***** Provided passage

COURT OF APPEALS

DECISION

DATED AND FILED

 

June 12, 2003

 

Cornelia G. Clark

Clerk of Court of Appeals

 

 

 

NOTICE

 

 

This opinion is subject to further editing.  If published, the official version will appear in the bound volume of the Official Reports. 

 

A party may file with the Supreme Court a petition to review an adverse decision by the Court of Appeals.  See Wis. Stat. § 808.10 and Rule 809.62. 

 

 

 

 

Appeal No. 

02-2090

 

Cir. Ct. No.  02-TR-1037

STATE OF WISCONSIN   

IN COURT OF APPEALS

 

DISTRICT IV

 

 

 

 

City of La Crosse,

 

                        Plaintiff-Respondent,

 

              v.

 

Brian H. Hoff,

 

                        Defendant-Appellant.

 

 

 

 

            APPEAL from a judgment of the circuit court for La Crosse County:  ramona a. gonzalez, Judge.  Affirmed. 

1        DYKMAN, J.[1]   Brian Hoff appeals from a judgment convicting him of OWI as a first offense, a violation of Wis. Stat. § 346.63(1)(a).  Because we conclude that there was sufficient evidence to support the jury’s guilty verdict and there was no bias by the trial judge or in the verdict form, we affirm. 

BACKGROUND

2        At approximately 3:30 a.m. on January 5, 2002, Sergeant Troy Nedegaard, an officer with the City of La Crosse Police Department, observed that Hoff’s vehicle had its left headlight out.  After Hoff passed him, Nedegaard made a U-turn and followed.  Hoff headed north at the intersection of Main and Fourteenth Street, then made two left turns and a right turn before Nedegaard stopped him in an alley off the 1000 block of Main Street.

**********
***** Listed entries

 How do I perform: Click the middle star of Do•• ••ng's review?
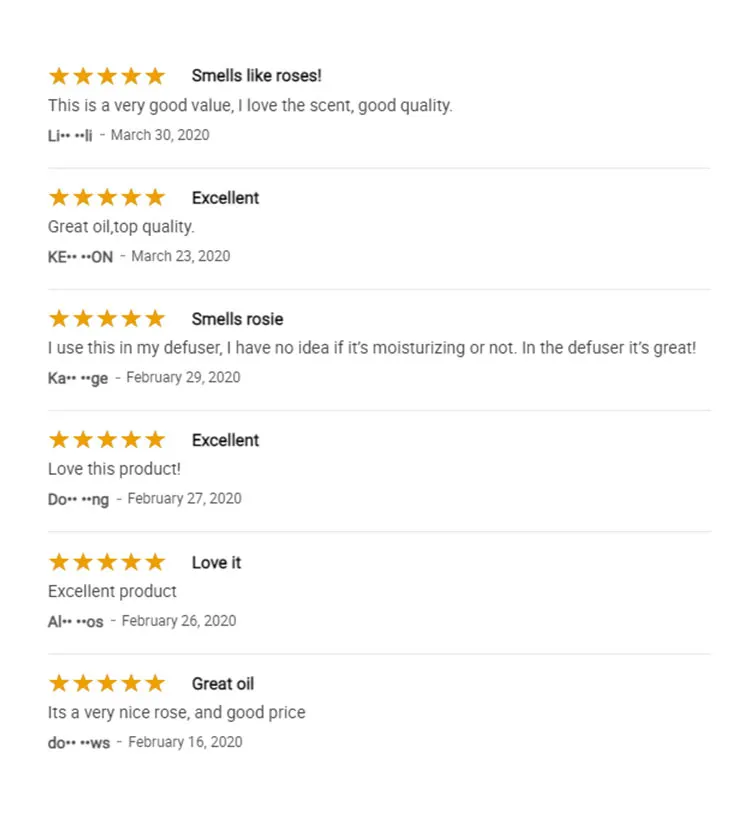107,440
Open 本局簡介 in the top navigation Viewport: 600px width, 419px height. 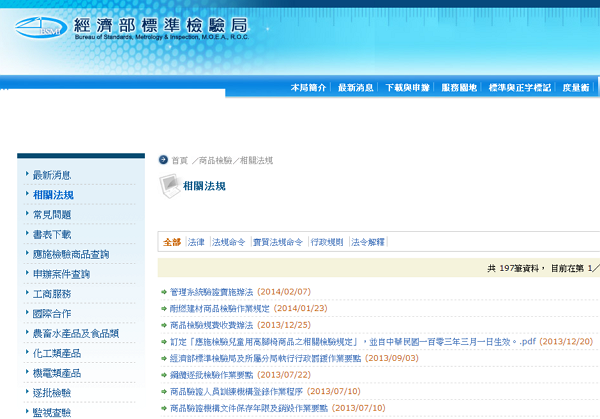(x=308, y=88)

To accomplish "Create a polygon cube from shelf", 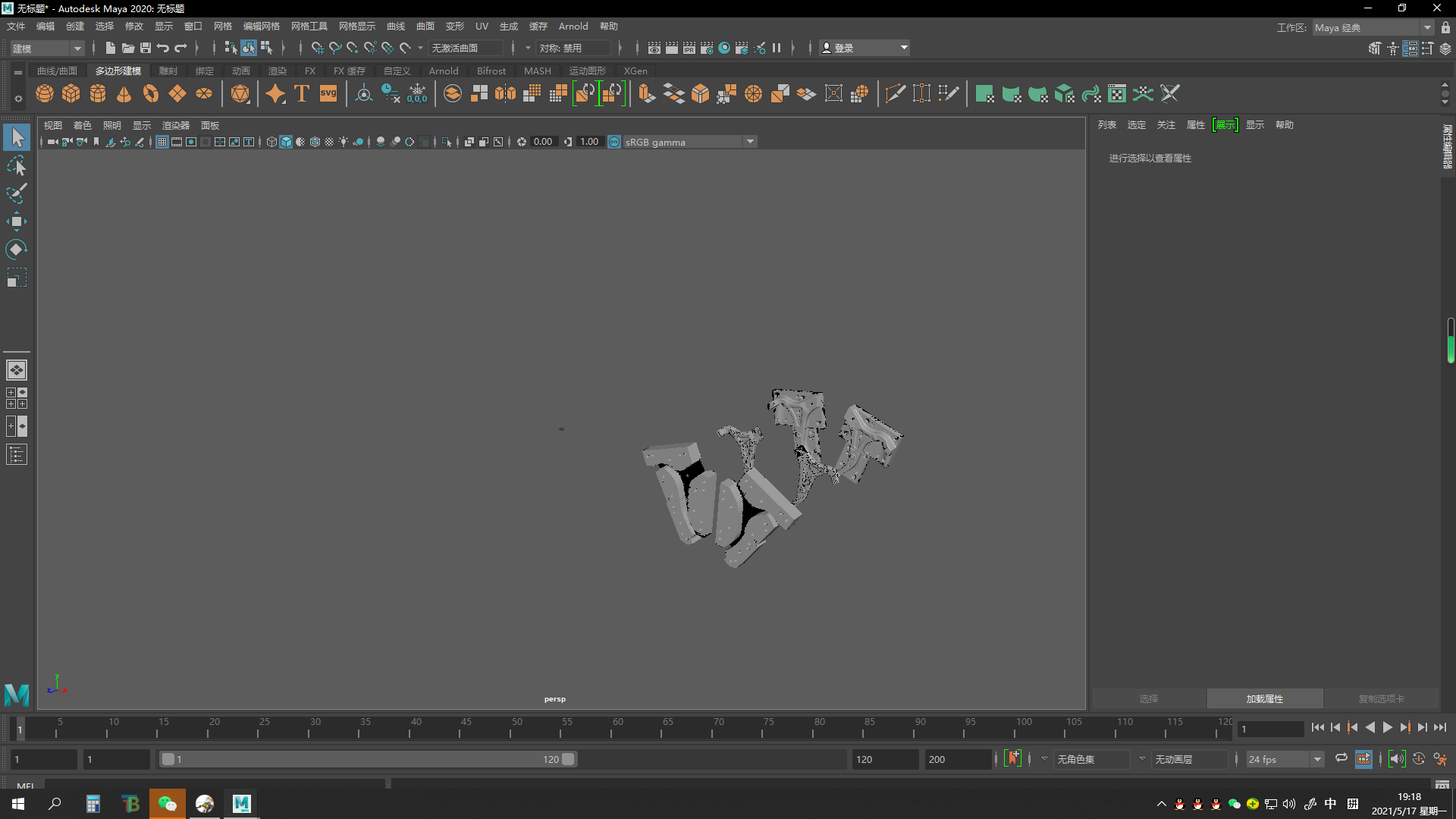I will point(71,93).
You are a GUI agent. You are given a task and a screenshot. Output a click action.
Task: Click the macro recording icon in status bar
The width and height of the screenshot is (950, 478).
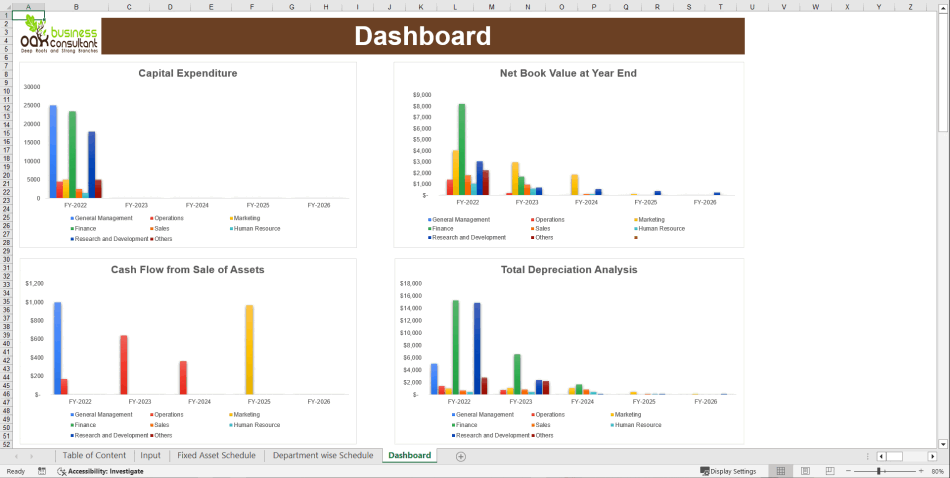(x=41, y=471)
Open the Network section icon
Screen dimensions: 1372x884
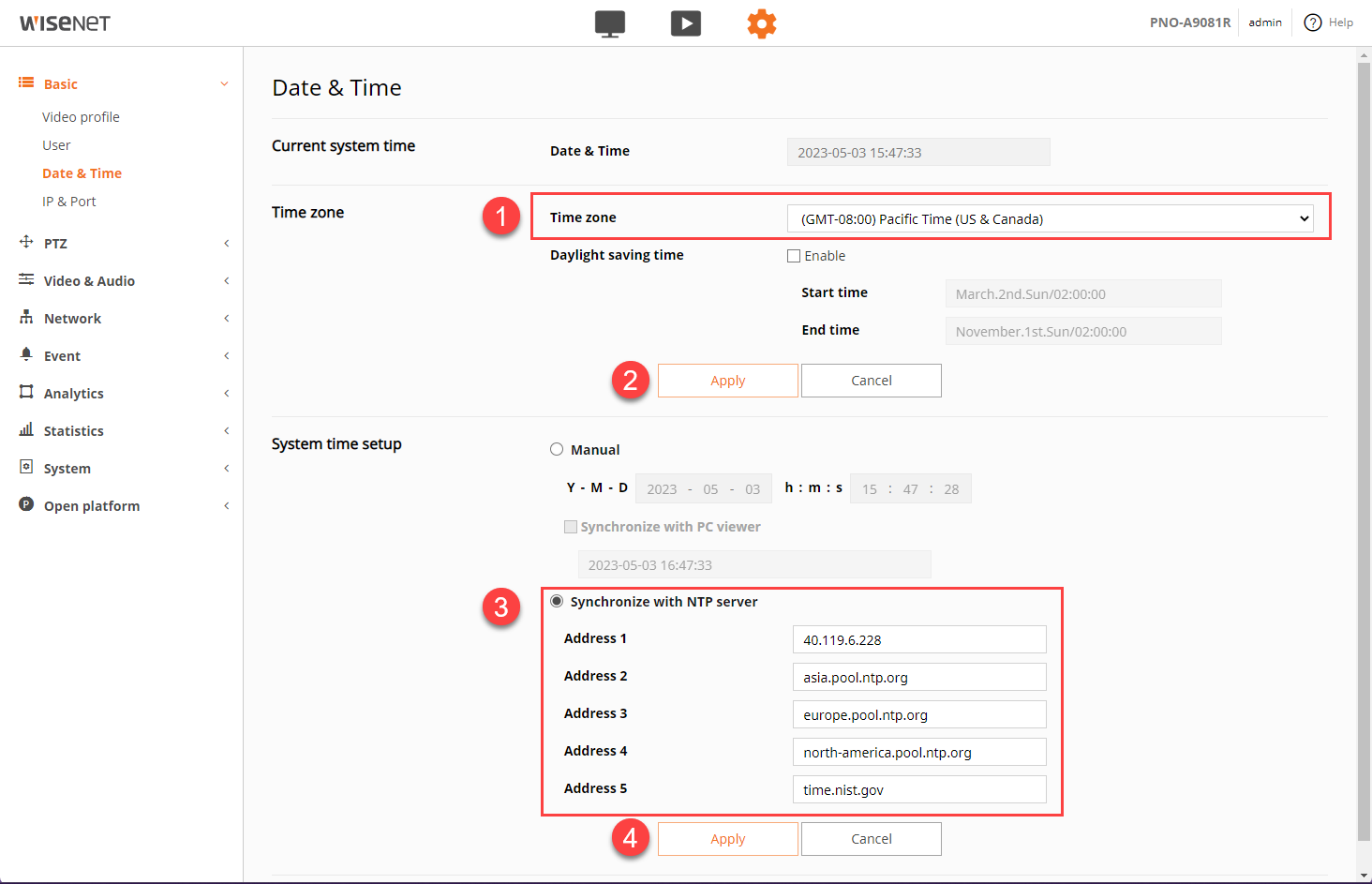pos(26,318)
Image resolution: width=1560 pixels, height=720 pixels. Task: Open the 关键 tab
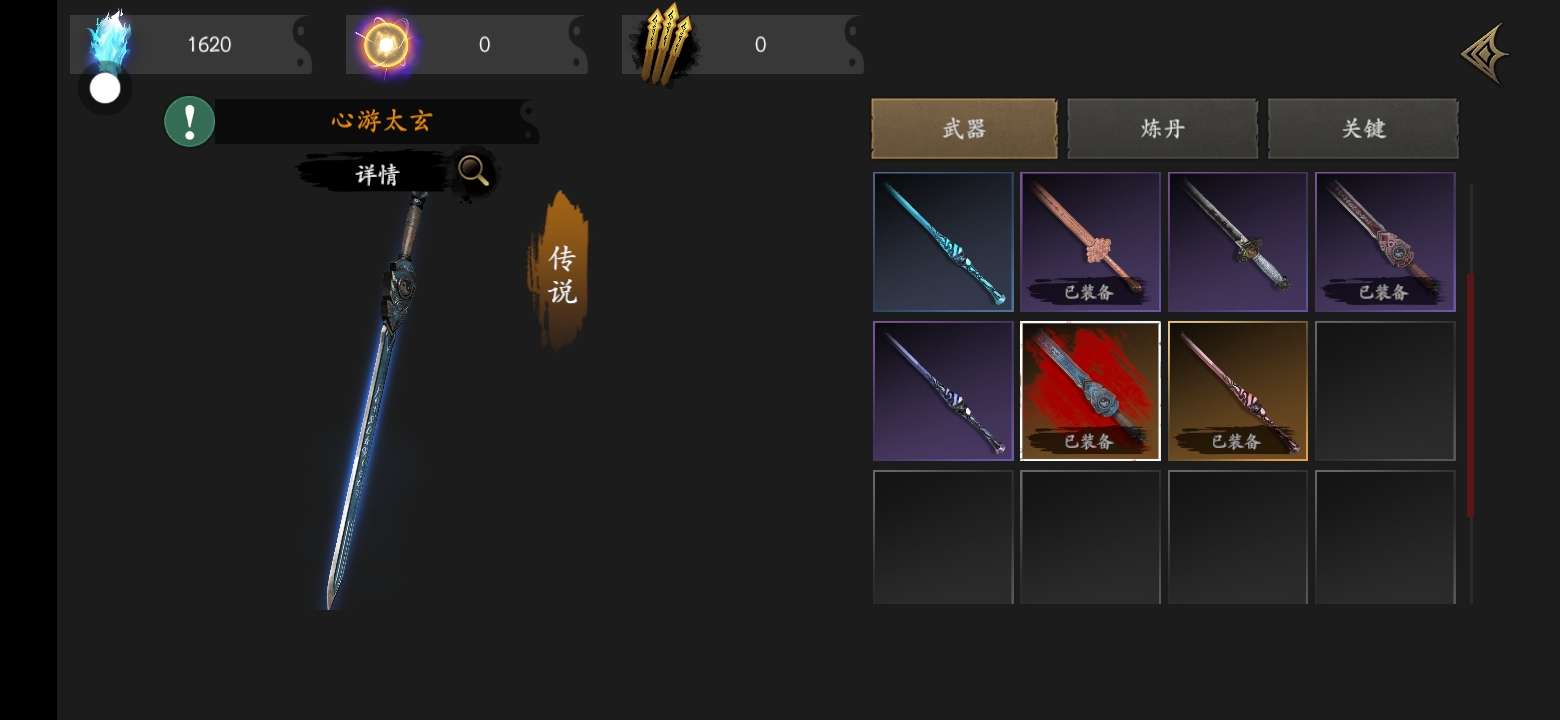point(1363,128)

**********

◆ Goals:
1 - In the court opinion, what did Sergeant Troy Nedegaard notice about Hoff's vehicle?
2 - Write the next part of the court opinion, picking up after its last sentence.

◆ Responses:
1 - Its left headlight was out.

2 -
3        Noticing the odor of intoxicants and that Hoff’s speech seemed to be slightly slurred, Nedegaard asked Hoff to perform field sobriety tests.  Nedegaard administered three tests:  the horizontal gaze nystagmus (HGN), the walk and turn and the one leg stand.  Hoff exhibited five out of six clues in the HGN, indicating that he might be under the influence of an intoxicant.  During the walk and turn, Hoff lost his balance, missed the line with two steps and failed to walk heel-to-toe on two steps.  While performing the one leg stand, Hoff touched the ground three times and began to lose his balance towards the end of the test, swaying back and forth and raising his arms.  Based on these observations, Nedegaard concluded that Hoff was intoxicated and placed him under arrest.

4        Hoff waived his Miranda rights and answered Nedegaard’s questions.  Hoff stated that he had awakened at 8:30 the previous morning, and had consumed four beers and two shots of vodka between 1:00 a.m. and 3:00 a.m.  An intoximeter test conducted at the La Crosse Police Station revealed that Hoff’s blood alcohol concentration was .09 percent at 4:23 a.m.  Nedegaard issued Hoff a citation for OWI and a written warning for the inoperable headlight.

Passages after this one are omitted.